** DATA TO USE follows **
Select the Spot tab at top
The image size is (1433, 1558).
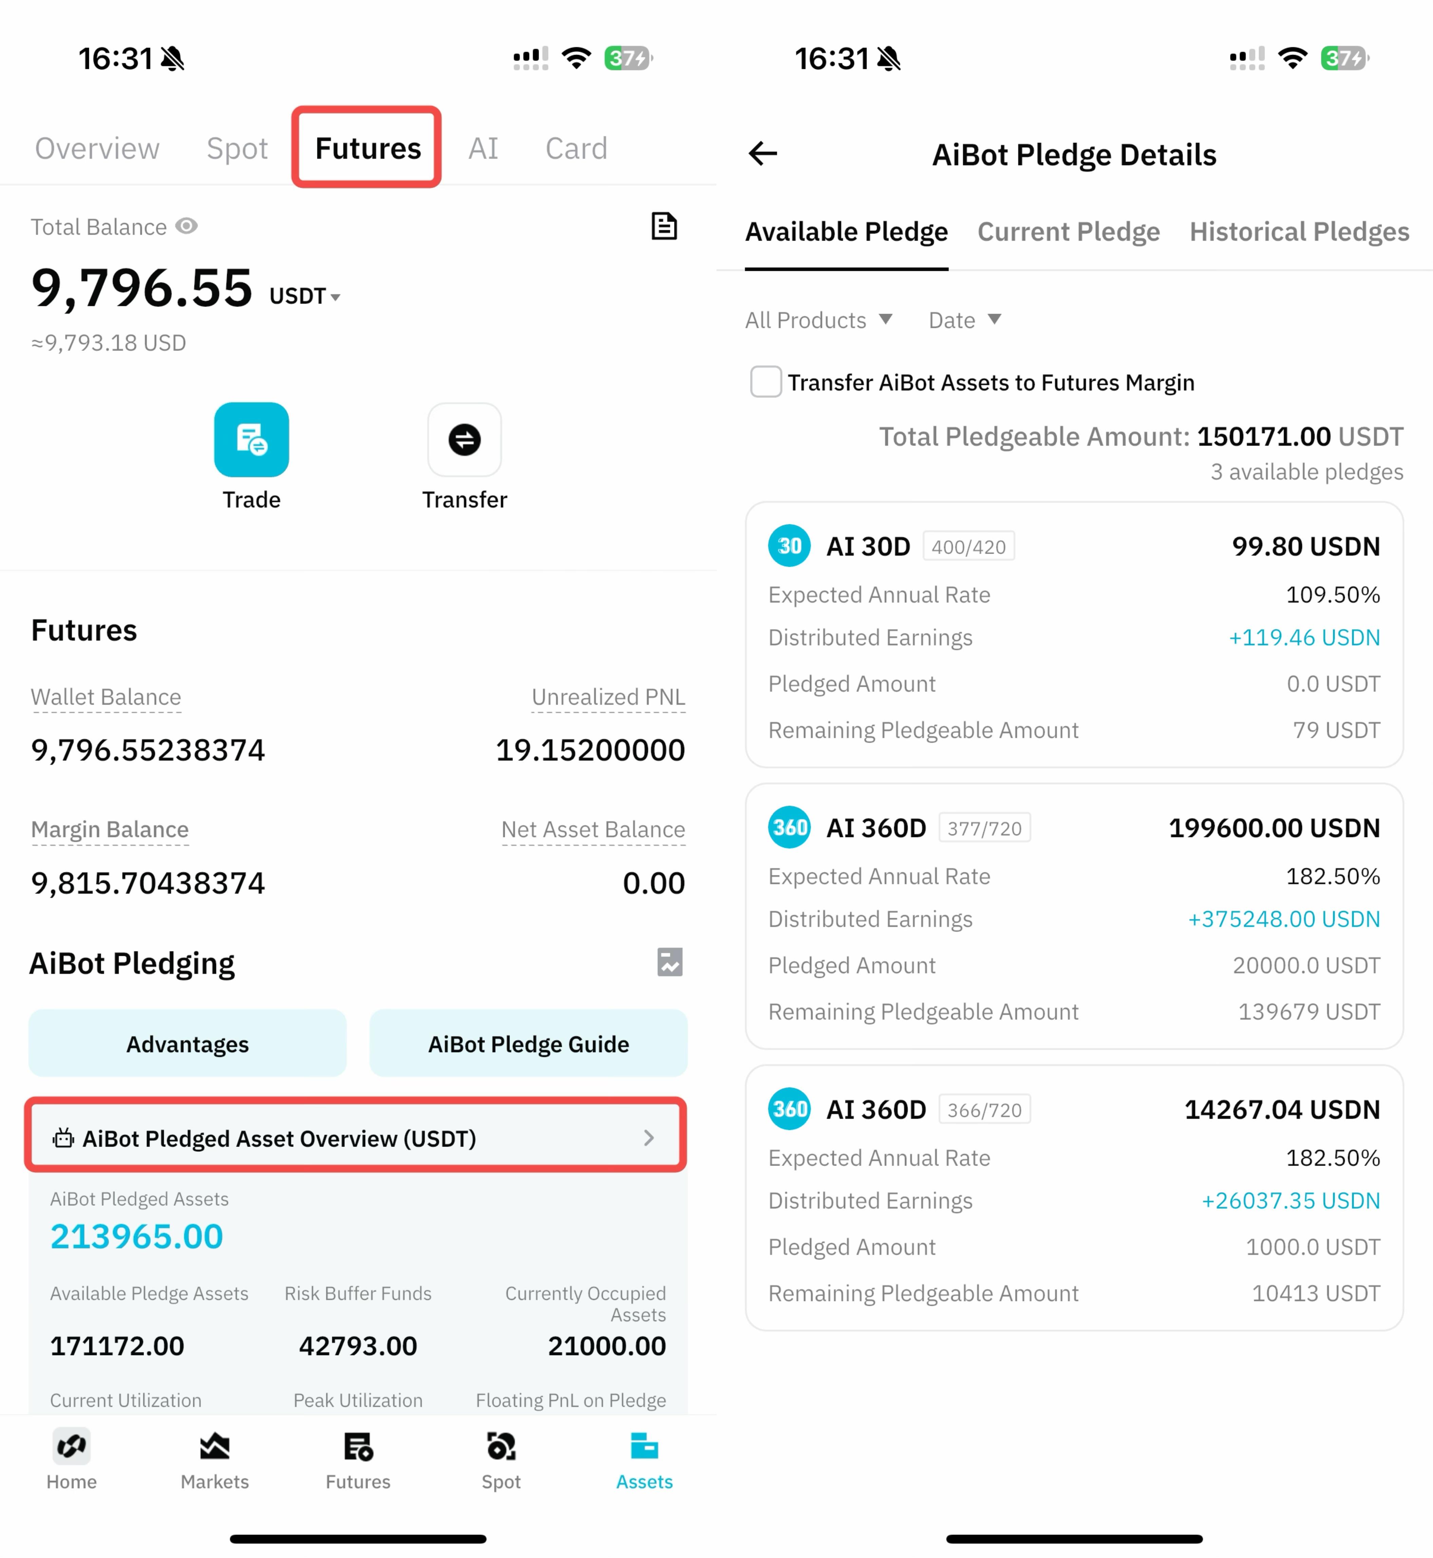pyautogui.click(x=237, y=148)
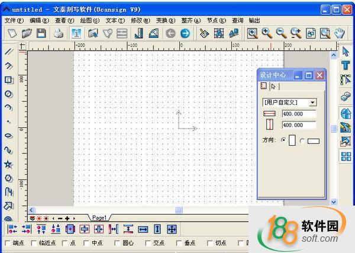Click the horizontal scrollbar thumb

click(x=179, y=210)
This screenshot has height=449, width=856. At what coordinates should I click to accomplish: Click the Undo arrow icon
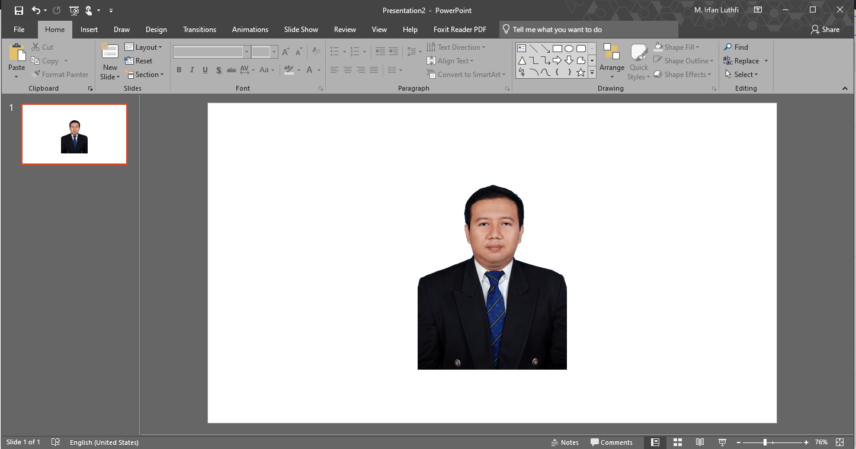tap(36, 10)
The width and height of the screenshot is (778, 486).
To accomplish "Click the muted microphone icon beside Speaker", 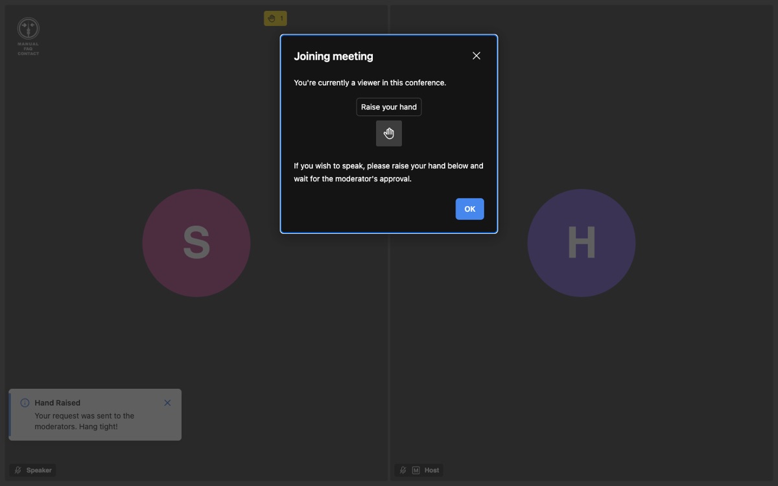I will [18, 470].
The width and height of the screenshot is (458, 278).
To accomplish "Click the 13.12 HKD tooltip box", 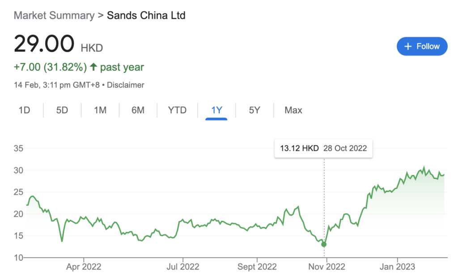I will tap(323, 148).
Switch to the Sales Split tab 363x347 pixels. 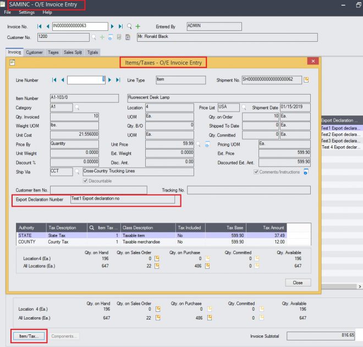point(73,52)
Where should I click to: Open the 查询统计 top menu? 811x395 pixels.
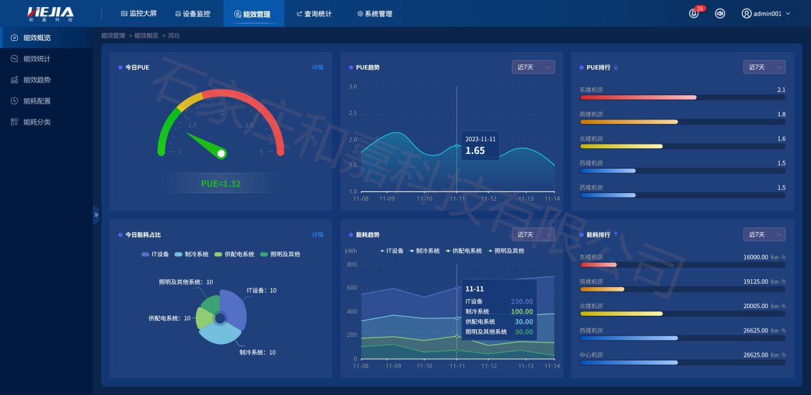coord(314,13)
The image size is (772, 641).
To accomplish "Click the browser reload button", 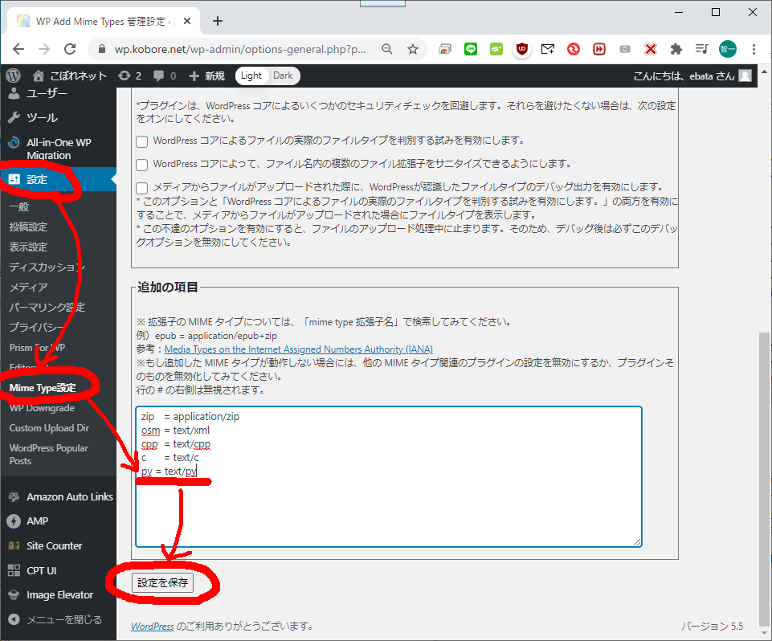I will click(70, 49).
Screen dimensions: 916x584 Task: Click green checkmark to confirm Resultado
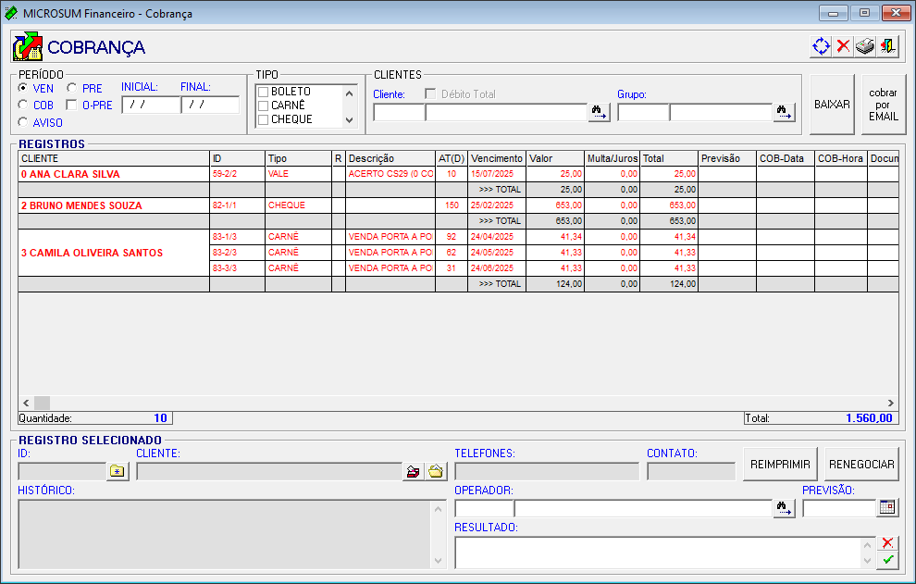coord(888,560)
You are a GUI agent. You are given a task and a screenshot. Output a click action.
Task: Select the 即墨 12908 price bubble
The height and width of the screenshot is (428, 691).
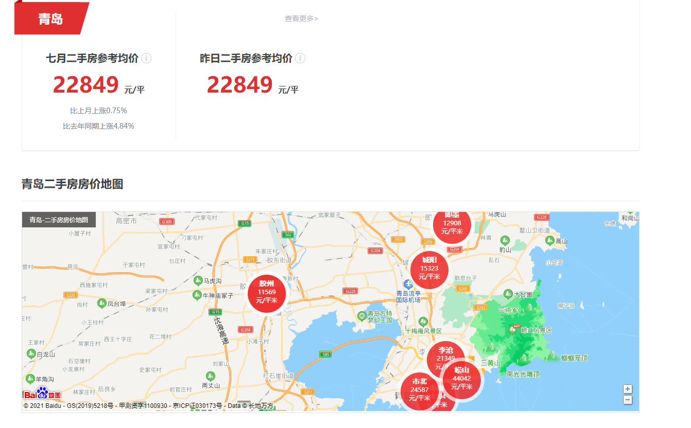pyautogui.click(x=452, y=225)
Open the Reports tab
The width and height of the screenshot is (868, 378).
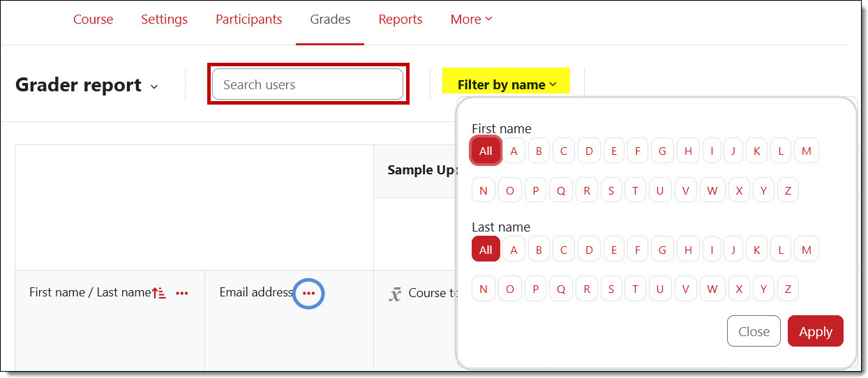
** End of DATA TO USE **
#### EXERCISE
To complete this exercise, repeat exactly the lines above from the one holding "The height and" to the end of the listing, both included, and leave the pictures out.

#### OUTPUT OF THE TASK
The height and width of the screenshot is (428, 691).
pyautogui.click(x=452, y=225)
Open the Reports tab
The width and height of the screenshot is (868, 378).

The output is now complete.